Stored dataset items:
++++++++++++++++++++
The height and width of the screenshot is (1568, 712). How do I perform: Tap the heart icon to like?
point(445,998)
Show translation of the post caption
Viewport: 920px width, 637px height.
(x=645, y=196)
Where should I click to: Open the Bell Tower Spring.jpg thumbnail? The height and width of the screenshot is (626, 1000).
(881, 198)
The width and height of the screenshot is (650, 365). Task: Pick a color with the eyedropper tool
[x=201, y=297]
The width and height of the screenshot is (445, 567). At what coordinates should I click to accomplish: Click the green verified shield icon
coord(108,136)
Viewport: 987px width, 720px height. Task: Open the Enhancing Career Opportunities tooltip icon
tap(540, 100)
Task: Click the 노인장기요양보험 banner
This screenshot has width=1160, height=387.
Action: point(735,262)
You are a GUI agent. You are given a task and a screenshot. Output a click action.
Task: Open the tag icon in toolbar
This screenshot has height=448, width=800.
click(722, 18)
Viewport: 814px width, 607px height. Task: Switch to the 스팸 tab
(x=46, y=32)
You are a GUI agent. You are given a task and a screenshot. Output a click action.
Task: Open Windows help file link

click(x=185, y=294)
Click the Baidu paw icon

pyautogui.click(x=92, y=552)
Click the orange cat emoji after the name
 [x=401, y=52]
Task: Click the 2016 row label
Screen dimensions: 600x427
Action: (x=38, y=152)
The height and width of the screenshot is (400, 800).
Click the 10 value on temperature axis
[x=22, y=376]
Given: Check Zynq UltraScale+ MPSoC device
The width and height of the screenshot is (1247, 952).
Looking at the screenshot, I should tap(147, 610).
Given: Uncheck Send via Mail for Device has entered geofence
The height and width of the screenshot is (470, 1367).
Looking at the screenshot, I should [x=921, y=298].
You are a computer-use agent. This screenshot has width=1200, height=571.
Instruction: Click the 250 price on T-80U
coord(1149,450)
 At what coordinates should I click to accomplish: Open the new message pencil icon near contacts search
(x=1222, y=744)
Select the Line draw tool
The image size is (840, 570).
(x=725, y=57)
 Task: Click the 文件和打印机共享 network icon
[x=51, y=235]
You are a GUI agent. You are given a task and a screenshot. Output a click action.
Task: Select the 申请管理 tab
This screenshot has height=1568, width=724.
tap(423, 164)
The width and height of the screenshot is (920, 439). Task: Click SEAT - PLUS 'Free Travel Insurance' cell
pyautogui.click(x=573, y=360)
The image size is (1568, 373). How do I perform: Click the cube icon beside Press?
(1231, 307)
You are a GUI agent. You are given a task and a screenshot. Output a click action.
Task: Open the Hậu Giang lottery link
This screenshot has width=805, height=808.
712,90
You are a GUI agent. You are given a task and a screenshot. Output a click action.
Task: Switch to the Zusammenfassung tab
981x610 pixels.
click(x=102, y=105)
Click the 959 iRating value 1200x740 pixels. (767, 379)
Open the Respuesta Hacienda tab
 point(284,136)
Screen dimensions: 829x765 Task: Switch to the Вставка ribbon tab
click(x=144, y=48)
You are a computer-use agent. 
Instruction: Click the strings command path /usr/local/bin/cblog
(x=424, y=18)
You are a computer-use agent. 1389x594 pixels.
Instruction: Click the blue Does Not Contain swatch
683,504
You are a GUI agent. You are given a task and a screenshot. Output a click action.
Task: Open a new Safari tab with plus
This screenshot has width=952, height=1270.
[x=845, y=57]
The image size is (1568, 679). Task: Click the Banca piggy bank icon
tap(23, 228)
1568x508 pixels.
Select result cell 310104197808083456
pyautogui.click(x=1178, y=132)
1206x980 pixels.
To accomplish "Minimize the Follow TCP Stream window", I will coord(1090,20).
++++++++++++++++++++
Assigned task =>
Exactly reproduce every line of the records.

Written solution =>
The height and width of the screenshot is (1568, 712). How do I perform: Tap the heart icon to like?
point(445,998)
Show translation of the post caption
Viewport: 920px width, 637px height.
(x=645, y=196)
Where should I click to: Open the Bell Tower Spring.jpg thumbnail? The height and width of the screenshot is (626, 1000).
(881, 198)
The width and height of the screenshot is (650, 365). Task: Pick a color with the eyedropper tool
[x=201, y=297]
The width and height of the screenshot is (445, 567). At what coordinates should I click to accomplish: Click the green verified shield icon
coord(108,136)
Viewport: 987px width, 720px height. Task: Open the Enhancing Career Opportunities tooltip icon
tap(540, 100)
Task: Click the 노인장기요양보험 banner
This screenshot has width=1160, height=387.
Action: point(735,262)
You are a GUI agent. You are given a task and a screenshot. Output a click action.
Task: Open the tag icon in toolbar
This screenshot has height=448, width=800.
click(722, 18)
Viewport: 814px width, 607px height. Task: Switch to the 스팸 tab
(x=46, y=32)
You are a GUI agent. You are given a task and a screenshot. Output a click action.
Task: Open Windows help file link

click(x=185, y=294)
Click the Baidu paw icon

pyautogui.click(x=92, y=552)
Click the orange cat emoji after the name
 [x=401, y=52]
Task: Click the 2016 row label
Screen dimensions: 600x427
Action: (x=38, y=152)
The height and width of the screenshot is (400, 800).
Click the 10 value on temperature axis
[x=22, y=376]
Given: Check Zynq UltraScale+ MPSoC device
The width and height of the screenshot is (1247, 952).
Looking at the screenshot, I should tap(147, 610).
Given: Uncheck Send via Mail for Device has entered geofence
The height and width of the screenshot is (470, 1367).
Looking at the screenshot, I should [x=921, y=298].
You are a computer-use agent. This screenshot has width=1200, height=571.
Instruction: Click the 250 price on T-80U
coord(1149,450)
 At what coordinates should I click to accomplish: Open the new message pencil icon near contacts search
(x=1222, y=744)
Select the Line draw tool
The image size is (840, 570).
(x=725, y=57)
 Task: Click the 文件和打印机共享 network icon
[x=51, y=235]
You are a GUI agent. You are given a task and a screenshot. Output a click action.
Task: Select the 申请管理 tab
This screenshot has height=1568, width=724.
tap(423, 164)
The width and height of the screenshot is (920, 439). Task: Click SEAT - PLUS 'Free Travel Insurance' cell
pyautogui.click(x=573, y=360)
The image size is (1568, 373). How do I perform: Click the cube icon beside Press?
(1231, 307)
You are a GUI agent. You are given a task and a screenshot. Output a click action.
Task: Open the Hậu Giang lottery link
This screenshot has width=805, height=808.
712,90
You are a GUI agent. You are given a task and a screenshot. Output a click action.
Task: Switch to the Zusammenfassung tab
981x610 pixels.
click(x=102, y=105)
Click the 959 iRating value 1200x740 pixels. (767, 379)
Open the Respuesta Hacienda tab
 point(284,136)
Screen dimensions: 829x765 Task: Switch to the Вставка ribbon tab
click(x=144, y=48)
You are a computer-use agent. 
Instruction: Click the strings command path /usr/local/bin/cblog
(x=424, y=18)
You are a computer-use agent. 1389x594 pixels.
Instruction: Click the blue Does Not Contain swatch
683,504
You are a GUI agent. You are given a task and a screenshot. Output a click action.
Task: Open a new Safari tab with plus
This screenshot has width=952, height=1270.
[x=845, y=57]
The image size is (1568, 679). Task: Click the Banca piggy bank icon
tap(23, 228)
1568x508 pixels.
Select result cell 310104197808083456
pyautogui.click(x=1178, y=132)
1206x980 pixels.
To accomplish "Minimize the Follow TCP Stream window", I will coord(1090,20).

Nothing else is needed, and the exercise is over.